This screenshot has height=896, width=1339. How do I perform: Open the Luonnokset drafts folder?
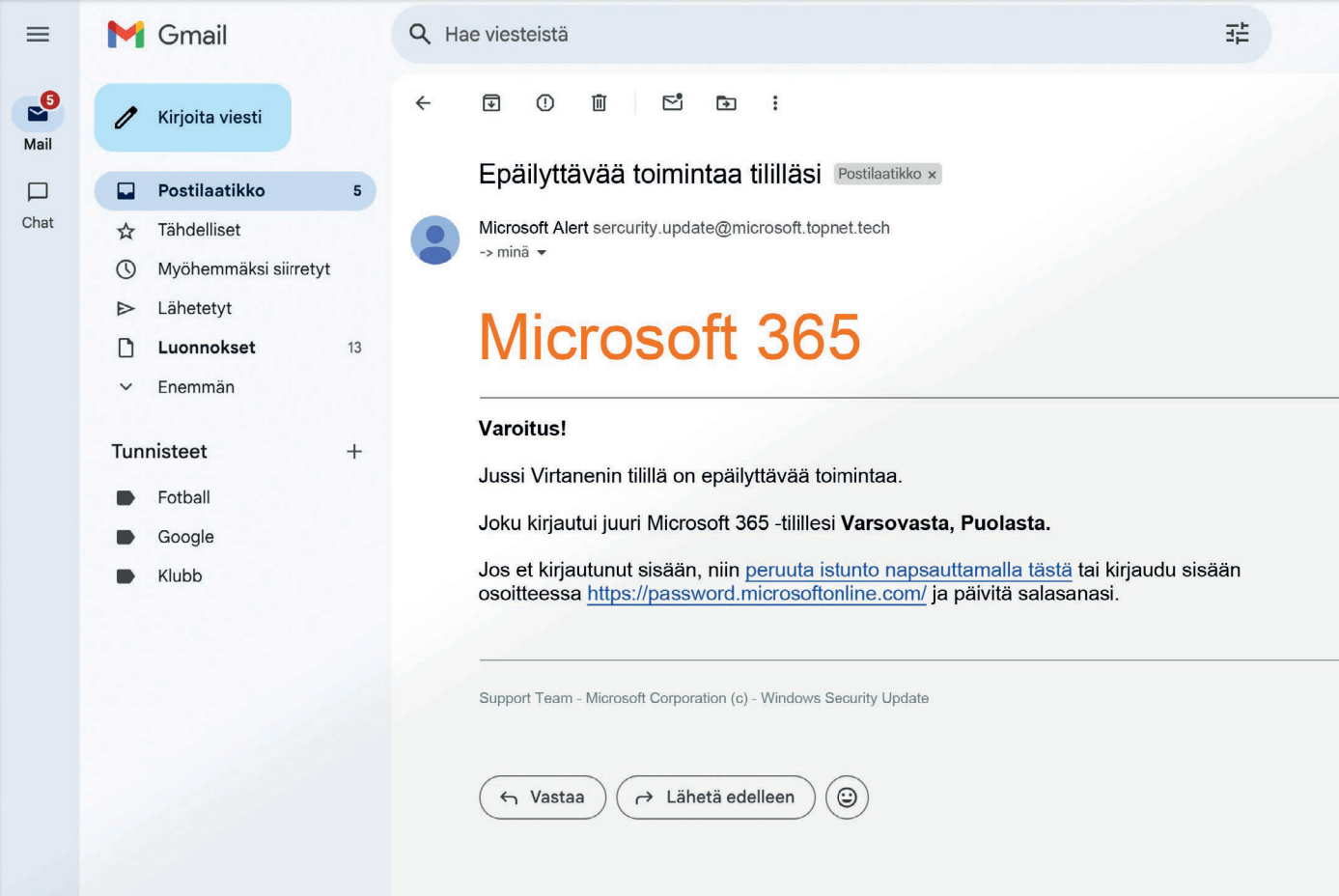point(207,348)
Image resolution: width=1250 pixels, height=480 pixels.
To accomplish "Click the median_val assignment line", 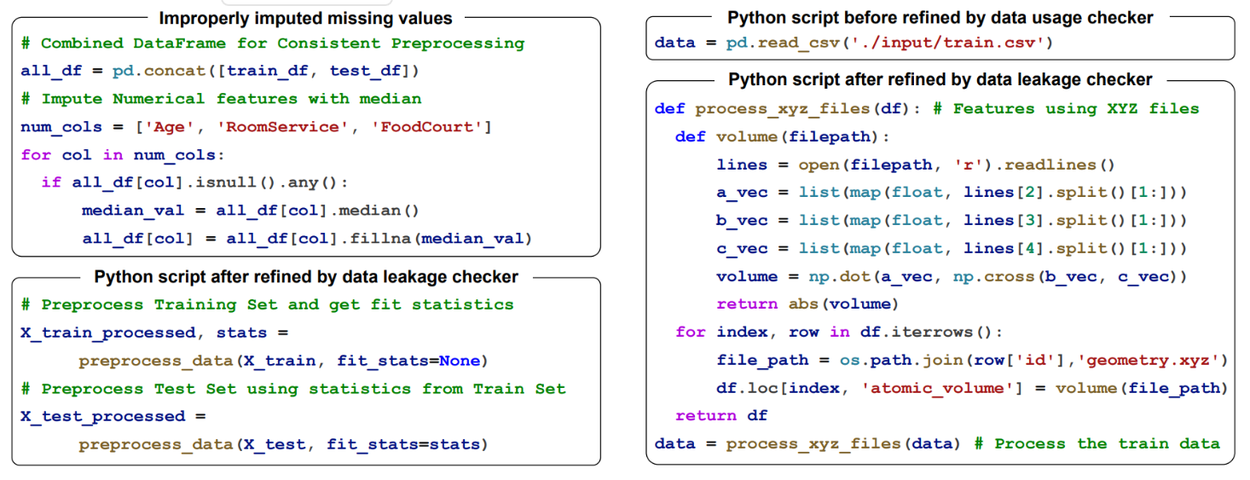I will (x=250, y=211).
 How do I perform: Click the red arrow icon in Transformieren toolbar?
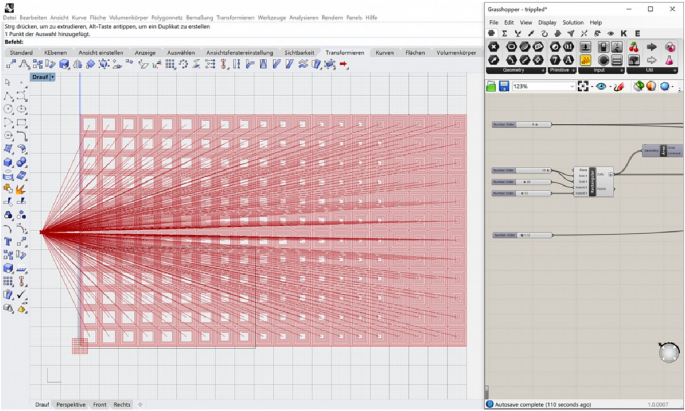pos(344,64)
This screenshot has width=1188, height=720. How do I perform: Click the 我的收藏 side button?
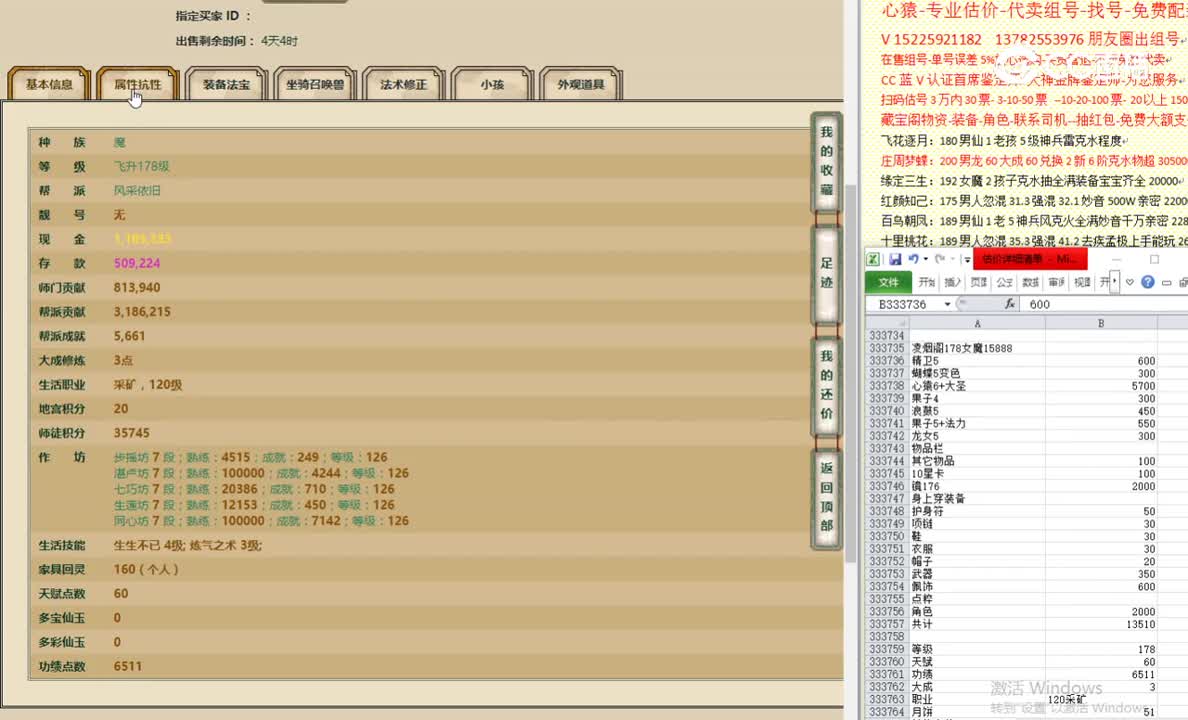[826, 160]
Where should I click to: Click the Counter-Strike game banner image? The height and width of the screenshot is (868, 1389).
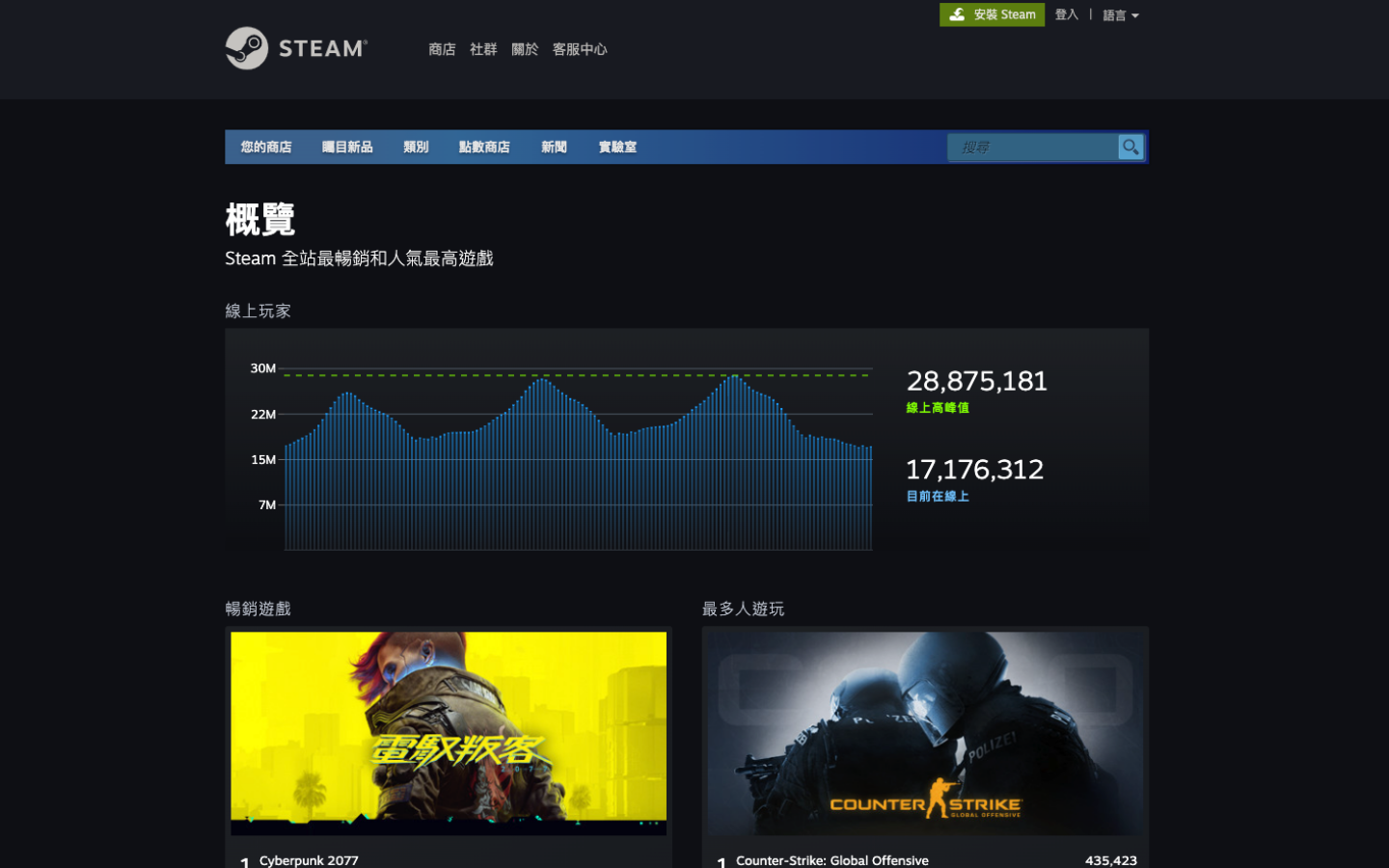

════

The problem: Retype precisely, and only, the lines from the one holding "How do I perform: Click the red" through the final line of the data above, with the pictures omitted.

Solution below:
 How do I perform: Click the red arrow icon in Transformieren toolbar?
pos(344,64)
This screenshot has width=1188, height=720. How do I perform: Click the 我的收藏 side button?
[826, 160]
Where should I click to: Click the Counter-Strike game banner image? The height and width of the screenshot is (868, 1389).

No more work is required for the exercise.